▶ _Passage to read_
########################################
Let $\displaystyle m$ be a non-negative integer. Prove that
$\displaystyle \prod_{k=1}^{m} \tan\left(\frac{\pi k}{2m+1}\right) = \sqrt{2m+1}$
This is a proof I wrote which uses the same idea as an elementary proof of the Basel problem which I've seen, but it is somewhat different.
Lemma 1: For any odd positive a, $\displaystyle \sin(ax)$ can be expressed as a polynomial in $\displaystyle \sin(x)$ of degree a with exclusively odd powers. Example: $\displaystyle \sin(3x) = -4\sin^3(x) + 3\sin(x)$
This can be proven by induction using the identity $\displaystyle \sin(nx) = 2\cos(x)\sin((n-1)\cdot x) - \sin((n-2)\cdot x)$. I won't prove it here, it is a known fact and easy to look up.
Let $\displaystyle n = 2m+1$, where m is the variable in the original problem, and $\displaystyle f(x)$ be defined as follows:
$\displaystyle f(x) = \frac{1}{x} \cdot (1+x^2)^{\frac{n}{2}}\cdot\sin(n\cdot\arctan(x))$
We make the claim that f(x) is a polynomial of n-1 degree, when x≠0, and prove it as follows.
According to lemma 1, $\displaystyle \sin(n\cdot\arctan(x))$ can be expressed as an n-degree polynomial in $\displaystyle \sin(\arctan(x))$, which includes only odd powers. After simplifying,$\displaystyle \sin(\arctan(x)) = \frac{x}{\sqrt{1+x^2}}$ at all real numbers. Therefore $\displaystyle \sin(n\cdot\arctan(x))$ can be written as a sum of terms of the form $\displaystyle a_r \left (\frac{x}{\sqrt{1+x^2}} \right )^r$, where r is a positive odd integer. So f(x) can be written as a sum of terms of the form $\displaystyle a_r \cdot x^{r-1}\cdot(1+x^2)^{\frac{n-r}{2}}$, each of which is a polynomial of degree n-1, because (n-r) is even and r ≠ 0. Thus f(x) is of degree n-1.
########################################
Stored items
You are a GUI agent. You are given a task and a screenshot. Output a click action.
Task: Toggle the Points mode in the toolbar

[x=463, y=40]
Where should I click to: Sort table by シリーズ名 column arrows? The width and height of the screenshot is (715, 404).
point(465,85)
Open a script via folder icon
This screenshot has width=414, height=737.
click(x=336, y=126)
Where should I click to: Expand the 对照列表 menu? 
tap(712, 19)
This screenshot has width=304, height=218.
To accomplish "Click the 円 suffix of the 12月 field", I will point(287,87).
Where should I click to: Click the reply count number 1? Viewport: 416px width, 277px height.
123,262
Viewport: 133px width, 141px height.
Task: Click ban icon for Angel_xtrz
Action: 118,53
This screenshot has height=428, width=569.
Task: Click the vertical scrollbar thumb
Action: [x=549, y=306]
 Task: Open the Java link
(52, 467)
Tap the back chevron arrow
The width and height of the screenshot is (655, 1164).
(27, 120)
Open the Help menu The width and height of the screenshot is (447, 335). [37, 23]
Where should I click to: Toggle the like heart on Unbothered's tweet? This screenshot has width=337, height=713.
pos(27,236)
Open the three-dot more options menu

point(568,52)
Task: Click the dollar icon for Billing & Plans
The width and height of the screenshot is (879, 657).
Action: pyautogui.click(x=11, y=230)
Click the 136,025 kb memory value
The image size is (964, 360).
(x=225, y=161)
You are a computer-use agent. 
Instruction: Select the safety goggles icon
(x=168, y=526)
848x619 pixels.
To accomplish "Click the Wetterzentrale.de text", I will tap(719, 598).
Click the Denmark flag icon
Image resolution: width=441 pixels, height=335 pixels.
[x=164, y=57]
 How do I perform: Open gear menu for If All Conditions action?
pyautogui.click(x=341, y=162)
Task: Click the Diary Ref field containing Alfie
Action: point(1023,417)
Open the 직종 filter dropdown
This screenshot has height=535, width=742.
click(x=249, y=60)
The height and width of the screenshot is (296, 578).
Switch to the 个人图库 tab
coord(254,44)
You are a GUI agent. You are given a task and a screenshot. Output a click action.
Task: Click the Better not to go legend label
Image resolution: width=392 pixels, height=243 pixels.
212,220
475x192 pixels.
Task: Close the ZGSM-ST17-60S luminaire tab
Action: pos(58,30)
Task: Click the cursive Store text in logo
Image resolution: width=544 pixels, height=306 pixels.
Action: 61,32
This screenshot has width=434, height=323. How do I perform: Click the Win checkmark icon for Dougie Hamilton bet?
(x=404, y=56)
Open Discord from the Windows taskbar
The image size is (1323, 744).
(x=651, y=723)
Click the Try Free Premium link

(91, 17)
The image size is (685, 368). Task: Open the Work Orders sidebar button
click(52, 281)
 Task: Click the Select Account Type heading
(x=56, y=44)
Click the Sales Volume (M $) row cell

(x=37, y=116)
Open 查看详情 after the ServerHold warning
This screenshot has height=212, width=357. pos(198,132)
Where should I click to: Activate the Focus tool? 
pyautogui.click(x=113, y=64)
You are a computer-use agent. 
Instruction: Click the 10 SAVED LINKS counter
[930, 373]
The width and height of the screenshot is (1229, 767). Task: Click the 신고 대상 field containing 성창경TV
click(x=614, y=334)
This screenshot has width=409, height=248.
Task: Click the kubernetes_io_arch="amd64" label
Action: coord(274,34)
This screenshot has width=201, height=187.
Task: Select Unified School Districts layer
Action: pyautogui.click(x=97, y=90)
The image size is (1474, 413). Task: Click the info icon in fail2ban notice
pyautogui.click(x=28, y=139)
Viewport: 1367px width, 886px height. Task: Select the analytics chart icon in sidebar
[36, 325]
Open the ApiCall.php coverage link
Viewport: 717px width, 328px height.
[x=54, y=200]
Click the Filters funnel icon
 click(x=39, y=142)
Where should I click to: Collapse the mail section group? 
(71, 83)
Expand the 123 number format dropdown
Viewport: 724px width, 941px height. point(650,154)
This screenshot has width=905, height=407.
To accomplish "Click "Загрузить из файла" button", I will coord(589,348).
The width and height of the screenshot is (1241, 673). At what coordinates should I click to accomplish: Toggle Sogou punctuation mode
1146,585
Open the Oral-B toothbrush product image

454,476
########################################
▶ _Aim_
Write the next part of the tangent product proof, picking up right after its final sentence.

▶ _Result for this task_
The roots of f(x) occur precisely where $\displaystyle n \cdot \arctan(x)$ is an integer multiple of $\displaystyle \pi$, with the exception of zero, because it cancels with the 1/x term, and f(0) is undefined. Because tan(x) is one-to-one on the interval $\displaystyle (-\frac{\pi}{2},\frac{\pi}{2})$ and ranges from -infinity to infinity, each root can be expressed uniquely as the tangent of a number in this interval. So the zeroes occur when $\displaystyle x = \tan\left (\pm\frac{k\pi}{2m+1}}\right ), 1 \leq k \leq m$ (Recall that (2m+1) = n). So there are 2m = n - 1 roots, as expected by the degree of the polynomial.
The product of all roots of an even-degree polynomial p(x) is obtained by dividing p(0) by the leading coefficient (because a polynomial can be expressed as $\displaystyle c_0(x-r_1)(x-r_2)....(x-r_p).$)
f(0) is undefined, but because at all other points it coincides with a polynomial which is continuous everywhere, the limit at 0 must exist. So we proceed with:
$\displaystyle \lim_{x \to 0} \left(\frac{1}{x} \cdot (1+x^2)^{\frac{n}{2}}\cdot\sin(n\cdot\arctan(x)) \right ) = n$
By simplification and L'Hôpital's. The leading coefficient of f(x) can be calculated by
$\displaystyle \lim_{x \to \infty} \frac {f(x)}{x^{n-1}}$
$\displaystyle = \lim_{x \to \infty} \frac{\frac{1}{x} \cdot (1+x^2)^{\frac{n}{2}}\cdot\sin(n\cdot\arctan(x))}{ x^{n-1}}$
$\displaystyle = \lim_{x \to \infty} \frac{(1+x^2)^{\frac{n}{2}}}{x^n} \cdot\sin(n\frac{\pi}{2})$
$\displaystyle = 1 \cdot \pm1 = \pm1$
Therefore the product of the roots is $\displaystyle \frac{f(0)}{\pm 1} = \pm n = \pm(2m+1)$. But the absolute value of this is simply the square of the desired product in the original problem, because each positive root has a negative counterpart. Thus the desired product is $\displaystyle \sqrt{2m +1}$, and this completes the proof.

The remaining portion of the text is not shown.